Wichtiger Beitrag zur Landes- und Bündnisverteidigung

„Das besondere an CIP ist, dass wir nun mit einer hohen Geschwindigkeit agieren können und uns dreifach verbessern: Wir haben Zugang zu mehr Daten, wir arbeiten effektiver und erleben eine signifikante Erweiterung in unserer Analysefähigkeit“, stellt Hauptmann Jakob N. fest. Auch das Zentrum für Geoinformationswesen der Bundeswehr, dass im Rahmen der Testphase die Software erprobt, sieht viel Potential in diesem Innovationsvorhaben: „Direkt vor Ort aufgenommene Bilder und Videos können uns wertvolle Hinweise für die Beurteilung des Geländes geben, zum Zustand der Verkehrsinfrastruktur oder der aktuellen Umweltbedingungen in unseren Interessensgebieten.
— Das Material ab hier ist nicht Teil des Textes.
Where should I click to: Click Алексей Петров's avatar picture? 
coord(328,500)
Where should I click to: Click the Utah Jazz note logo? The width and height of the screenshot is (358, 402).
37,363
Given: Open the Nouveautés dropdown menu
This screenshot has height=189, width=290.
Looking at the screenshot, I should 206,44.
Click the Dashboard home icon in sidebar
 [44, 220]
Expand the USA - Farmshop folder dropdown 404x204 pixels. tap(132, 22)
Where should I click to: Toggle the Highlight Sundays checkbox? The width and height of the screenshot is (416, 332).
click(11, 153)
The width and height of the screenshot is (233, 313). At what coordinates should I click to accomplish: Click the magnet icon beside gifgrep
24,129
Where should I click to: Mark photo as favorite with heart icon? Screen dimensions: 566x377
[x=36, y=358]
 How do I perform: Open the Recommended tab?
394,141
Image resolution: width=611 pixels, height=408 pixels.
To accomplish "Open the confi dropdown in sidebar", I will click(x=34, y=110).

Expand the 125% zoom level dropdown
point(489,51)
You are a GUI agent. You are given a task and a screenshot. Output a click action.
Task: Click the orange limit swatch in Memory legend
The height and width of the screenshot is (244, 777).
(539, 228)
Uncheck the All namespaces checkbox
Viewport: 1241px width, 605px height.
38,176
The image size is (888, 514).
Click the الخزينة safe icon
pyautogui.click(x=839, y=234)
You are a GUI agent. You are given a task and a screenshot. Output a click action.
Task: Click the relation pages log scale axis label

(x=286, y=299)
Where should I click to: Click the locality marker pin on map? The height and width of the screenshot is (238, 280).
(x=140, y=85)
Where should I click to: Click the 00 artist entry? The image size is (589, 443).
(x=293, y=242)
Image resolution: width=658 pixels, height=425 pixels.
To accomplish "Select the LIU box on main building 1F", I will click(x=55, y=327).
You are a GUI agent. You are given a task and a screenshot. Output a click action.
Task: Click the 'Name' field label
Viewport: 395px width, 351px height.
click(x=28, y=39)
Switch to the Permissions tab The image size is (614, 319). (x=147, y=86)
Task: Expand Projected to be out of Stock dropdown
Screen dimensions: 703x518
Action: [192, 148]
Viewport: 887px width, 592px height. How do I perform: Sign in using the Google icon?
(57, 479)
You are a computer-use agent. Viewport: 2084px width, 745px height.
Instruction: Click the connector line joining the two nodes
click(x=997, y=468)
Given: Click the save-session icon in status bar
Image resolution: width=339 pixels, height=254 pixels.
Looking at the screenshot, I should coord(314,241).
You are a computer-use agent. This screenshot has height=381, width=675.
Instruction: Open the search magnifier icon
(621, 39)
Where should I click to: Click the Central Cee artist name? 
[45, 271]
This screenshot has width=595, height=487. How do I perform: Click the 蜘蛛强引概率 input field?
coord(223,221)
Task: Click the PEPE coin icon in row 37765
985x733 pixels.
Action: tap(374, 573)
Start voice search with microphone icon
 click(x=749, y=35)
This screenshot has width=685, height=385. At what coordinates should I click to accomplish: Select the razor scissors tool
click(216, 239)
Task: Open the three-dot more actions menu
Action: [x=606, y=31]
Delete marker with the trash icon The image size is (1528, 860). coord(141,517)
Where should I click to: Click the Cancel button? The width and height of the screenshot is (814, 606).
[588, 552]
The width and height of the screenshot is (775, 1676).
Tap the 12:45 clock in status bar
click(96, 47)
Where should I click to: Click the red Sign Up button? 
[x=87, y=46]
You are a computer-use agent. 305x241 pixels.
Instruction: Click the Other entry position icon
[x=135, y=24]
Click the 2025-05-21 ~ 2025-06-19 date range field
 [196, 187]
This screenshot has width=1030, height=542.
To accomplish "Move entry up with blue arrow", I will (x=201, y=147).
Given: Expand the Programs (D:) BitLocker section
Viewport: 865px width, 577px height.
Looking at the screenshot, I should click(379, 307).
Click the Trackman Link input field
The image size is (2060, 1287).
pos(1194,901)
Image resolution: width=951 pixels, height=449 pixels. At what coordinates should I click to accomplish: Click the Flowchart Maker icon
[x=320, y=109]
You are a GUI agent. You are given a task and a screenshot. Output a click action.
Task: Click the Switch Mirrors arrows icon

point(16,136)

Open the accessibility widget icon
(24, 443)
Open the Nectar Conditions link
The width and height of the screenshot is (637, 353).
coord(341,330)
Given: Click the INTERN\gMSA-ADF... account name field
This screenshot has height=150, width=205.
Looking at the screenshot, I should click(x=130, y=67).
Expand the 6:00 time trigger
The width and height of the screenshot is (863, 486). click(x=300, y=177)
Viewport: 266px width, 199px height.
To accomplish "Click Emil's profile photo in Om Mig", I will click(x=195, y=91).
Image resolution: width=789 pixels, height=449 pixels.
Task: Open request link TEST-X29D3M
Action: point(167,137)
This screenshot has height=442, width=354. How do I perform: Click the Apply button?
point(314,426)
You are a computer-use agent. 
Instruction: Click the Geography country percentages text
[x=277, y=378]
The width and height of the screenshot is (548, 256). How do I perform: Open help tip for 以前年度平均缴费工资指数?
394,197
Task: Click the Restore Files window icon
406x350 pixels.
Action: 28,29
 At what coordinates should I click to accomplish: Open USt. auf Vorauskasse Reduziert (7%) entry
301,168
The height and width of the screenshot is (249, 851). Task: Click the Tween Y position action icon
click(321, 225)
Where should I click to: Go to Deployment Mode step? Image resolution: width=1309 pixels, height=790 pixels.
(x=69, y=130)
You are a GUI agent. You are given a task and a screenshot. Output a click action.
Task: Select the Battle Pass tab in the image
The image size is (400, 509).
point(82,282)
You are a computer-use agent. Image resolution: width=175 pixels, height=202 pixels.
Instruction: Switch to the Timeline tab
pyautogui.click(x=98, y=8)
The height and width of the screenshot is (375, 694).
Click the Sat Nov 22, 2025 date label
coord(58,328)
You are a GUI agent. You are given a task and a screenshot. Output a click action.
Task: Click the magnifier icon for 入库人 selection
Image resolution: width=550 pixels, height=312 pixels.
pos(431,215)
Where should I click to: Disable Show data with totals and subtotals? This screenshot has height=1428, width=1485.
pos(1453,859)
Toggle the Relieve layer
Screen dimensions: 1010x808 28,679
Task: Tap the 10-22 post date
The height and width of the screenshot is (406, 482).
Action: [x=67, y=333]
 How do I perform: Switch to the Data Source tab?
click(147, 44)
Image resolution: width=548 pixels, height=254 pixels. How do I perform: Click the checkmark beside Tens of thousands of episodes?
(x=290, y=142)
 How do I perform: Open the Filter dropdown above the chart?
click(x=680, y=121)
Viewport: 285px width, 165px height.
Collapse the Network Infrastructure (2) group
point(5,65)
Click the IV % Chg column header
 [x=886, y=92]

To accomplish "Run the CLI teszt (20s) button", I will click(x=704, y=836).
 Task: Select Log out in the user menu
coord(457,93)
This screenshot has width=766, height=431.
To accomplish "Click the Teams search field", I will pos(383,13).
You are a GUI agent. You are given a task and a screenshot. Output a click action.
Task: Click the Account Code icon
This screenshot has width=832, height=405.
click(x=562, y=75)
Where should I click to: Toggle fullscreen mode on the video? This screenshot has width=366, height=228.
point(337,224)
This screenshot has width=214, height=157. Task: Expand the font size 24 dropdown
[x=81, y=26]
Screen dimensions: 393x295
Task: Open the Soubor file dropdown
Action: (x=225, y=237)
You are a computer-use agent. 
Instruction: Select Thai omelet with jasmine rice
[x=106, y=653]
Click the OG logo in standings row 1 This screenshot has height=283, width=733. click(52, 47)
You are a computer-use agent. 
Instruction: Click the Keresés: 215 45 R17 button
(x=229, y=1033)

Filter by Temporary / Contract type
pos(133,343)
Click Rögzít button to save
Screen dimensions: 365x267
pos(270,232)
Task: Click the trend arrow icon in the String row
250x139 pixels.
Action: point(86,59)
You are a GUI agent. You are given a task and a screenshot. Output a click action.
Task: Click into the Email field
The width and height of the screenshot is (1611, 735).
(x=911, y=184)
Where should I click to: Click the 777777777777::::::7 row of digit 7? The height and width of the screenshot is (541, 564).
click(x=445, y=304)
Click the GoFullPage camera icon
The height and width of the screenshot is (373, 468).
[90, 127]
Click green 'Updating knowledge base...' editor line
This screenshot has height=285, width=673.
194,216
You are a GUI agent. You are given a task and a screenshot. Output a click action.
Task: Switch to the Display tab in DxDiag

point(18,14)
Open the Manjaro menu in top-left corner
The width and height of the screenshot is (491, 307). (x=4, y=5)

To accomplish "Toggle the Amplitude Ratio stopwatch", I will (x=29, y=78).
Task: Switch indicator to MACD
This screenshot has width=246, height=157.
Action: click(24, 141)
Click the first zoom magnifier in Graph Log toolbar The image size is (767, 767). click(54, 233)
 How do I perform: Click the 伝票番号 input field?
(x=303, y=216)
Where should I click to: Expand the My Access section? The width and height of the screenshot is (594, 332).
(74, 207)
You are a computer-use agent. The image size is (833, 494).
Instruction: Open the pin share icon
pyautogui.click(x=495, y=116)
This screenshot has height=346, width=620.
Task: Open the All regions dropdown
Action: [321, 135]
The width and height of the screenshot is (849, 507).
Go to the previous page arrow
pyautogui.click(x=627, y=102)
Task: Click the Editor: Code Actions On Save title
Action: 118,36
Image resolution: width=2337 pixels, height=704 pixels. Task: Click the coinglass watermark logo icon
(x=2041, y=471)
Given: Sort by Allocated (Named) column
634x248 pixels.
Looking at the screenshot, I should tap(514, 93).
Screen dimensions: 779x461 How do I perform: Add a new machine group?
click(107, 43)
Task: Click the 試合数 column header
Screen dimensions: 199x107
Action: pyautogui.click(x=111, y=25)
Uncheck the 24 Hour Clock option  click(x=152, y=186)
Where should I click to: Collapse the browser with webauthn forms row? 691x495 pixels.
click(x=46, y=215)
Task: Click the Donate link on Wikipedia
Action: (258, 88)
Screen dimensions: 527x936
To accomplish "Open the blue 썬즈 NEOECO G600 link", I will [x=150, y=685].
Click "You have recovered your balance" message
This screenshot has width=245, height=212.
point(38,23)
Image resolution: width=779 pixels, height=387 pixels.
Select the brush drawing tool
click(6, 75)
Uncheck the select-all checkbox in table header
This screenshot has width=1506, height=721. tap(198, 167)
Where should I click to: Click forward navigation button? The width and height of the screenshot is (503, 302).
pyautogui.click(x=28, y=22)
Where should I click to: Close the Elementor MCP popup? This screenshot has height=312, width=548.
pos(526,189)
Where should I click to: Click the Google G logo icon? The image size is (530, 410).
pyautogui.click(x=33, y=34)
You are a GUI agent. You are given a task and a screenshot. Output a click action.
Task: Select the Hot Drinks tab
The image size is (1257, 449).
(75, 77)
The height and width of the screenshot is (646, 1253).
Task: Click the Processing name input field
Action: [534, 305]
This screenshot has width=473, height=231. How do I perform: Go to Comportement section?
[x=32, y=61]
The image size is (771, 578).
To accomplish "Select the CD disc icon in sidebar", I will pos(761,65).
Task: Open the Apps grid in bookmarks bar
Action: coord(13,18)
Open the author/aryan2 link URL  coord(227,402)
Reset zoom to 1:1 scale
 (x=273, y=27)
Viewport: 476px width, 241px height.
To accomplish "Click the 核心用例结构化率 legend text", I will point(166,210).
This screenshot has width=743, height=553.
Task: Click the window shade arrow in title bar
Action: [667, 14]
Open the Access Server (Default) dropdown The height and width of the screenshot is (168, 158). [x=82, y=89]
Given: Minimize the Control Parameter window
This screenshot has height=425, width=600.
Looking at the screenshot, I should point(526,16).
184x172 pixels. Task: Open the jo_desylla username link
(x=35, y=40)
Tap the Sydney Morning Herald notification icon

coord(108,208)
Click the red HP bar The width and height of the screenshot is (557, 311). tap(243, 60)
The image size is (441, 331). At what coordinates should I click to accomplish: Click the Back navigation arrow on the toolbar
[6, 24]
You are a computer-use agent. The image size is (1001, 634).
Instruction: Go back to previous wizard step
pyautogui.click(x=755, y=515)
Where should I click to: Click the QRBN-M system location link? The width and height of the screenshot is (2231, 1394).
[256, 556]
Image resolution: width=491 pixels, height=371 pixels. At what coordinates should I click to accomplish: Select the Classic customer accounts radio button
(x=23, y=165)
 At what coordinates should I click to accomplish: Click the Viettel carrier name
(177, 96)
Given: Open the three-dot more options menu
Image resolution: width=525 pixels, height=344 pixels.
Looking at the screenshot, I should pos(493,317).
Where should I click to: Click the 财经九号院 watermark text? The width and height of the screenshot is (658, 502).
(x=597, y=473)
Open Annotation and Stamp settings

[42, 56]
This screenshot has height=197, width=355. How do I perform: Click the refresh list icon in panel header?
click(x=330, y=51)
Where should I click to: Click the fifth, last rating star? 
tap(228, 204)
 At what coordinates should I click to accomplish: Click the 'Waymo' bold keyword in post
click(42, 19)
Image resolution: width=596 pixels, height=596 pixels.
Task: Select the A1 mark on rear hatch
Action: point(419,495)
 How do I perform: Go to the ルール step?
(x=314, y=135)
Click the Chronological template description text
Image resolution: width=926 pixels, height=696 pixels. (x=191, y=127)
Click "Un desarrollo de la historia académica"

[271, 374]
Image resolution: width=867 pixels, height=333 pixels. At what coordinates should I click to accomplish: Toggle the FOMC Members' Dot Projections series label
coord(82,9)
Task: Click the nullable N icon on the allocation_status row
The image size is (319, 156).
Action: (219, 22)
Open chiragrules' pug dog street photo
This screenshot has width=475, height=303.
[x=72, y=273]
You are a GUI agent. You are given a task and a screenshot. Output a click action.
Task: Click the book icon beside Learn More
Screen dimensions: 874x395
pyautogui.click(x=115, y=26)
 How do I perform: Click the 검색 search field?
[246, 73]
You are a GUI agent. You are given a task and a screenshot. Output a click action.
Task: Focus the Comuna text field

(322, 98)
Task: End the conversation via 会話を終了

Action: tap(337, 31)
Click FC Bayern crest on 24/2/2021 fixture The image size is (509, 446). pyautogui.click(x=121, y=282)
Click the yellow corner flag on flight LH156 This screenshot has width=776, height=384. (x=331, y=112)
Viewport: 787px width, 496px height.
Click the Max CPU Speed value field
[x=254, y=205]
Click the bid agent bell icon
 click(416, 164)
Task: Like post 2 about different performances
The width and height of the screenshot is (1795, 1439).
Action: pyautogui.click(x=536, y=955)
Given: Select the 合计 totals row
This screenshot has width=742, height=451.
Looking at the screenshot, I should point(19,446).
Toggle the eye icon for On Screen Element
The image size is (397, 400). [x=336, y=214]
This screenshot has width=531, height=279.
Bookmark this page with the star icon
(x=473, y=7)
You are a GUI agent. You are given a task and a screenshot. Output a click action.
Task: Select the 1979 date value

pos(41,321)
Mit CIP können wir den Raum aus einer weiteren Perspektive sehen, fast so, als ob wir direkt vor Ort wären – ein großer Zugewinn und ein wertvoller Beitrag für die Sicherstellung der Informationsüberlegenheit unserer Streitkräfte. Somit ist die Crowd Source Information Platform auch ein sehr gutes Beispiel für ein Digitalisierungsvorhaben im Kontext von Landes- und Bündnisverteidigung“, so Oberstleutnant Tomas T.

blank
– Oberstleutnant Tomas T. vom Zentrum für Geoinformationswesen der Bundeswehr begleitet als Nutzer das Innovationsvorhaben und gibt aus erster Hand Feedback für Anpassungen an der Software. Foto: CIHBw

„Ob und wann CIP in die Bundeswehr eingeführt wird, wird nicht durch den Cyber Innovation Hub der Bundeswehr entschieden. Dort wird nur die technische Umsetzung erprobt. Das gilt besonders für die Klärung der rechtlichen Fragen, die mit dem Einsatz der Plattform in Verbindung stehen. „Was wir aber gerne tun: Die Diskussion über die Nutzung solcher Systeme anstoßen! Die ersten erfolgreichen Tests haben uns gezeigt, dass es ein hohes Skalierungspotenzial für andere Bereiche der Bundeswehr – auch ohne umfangreiche Änderungen oder Softwareanpassungen gibt“, sagt abschließend Sven Weizenegger, Leiter des Cyber Innovation Hubs der Bundeswehr.

Christian Müller ist Reservedienstleister im CIHBw im Team Communications & Events.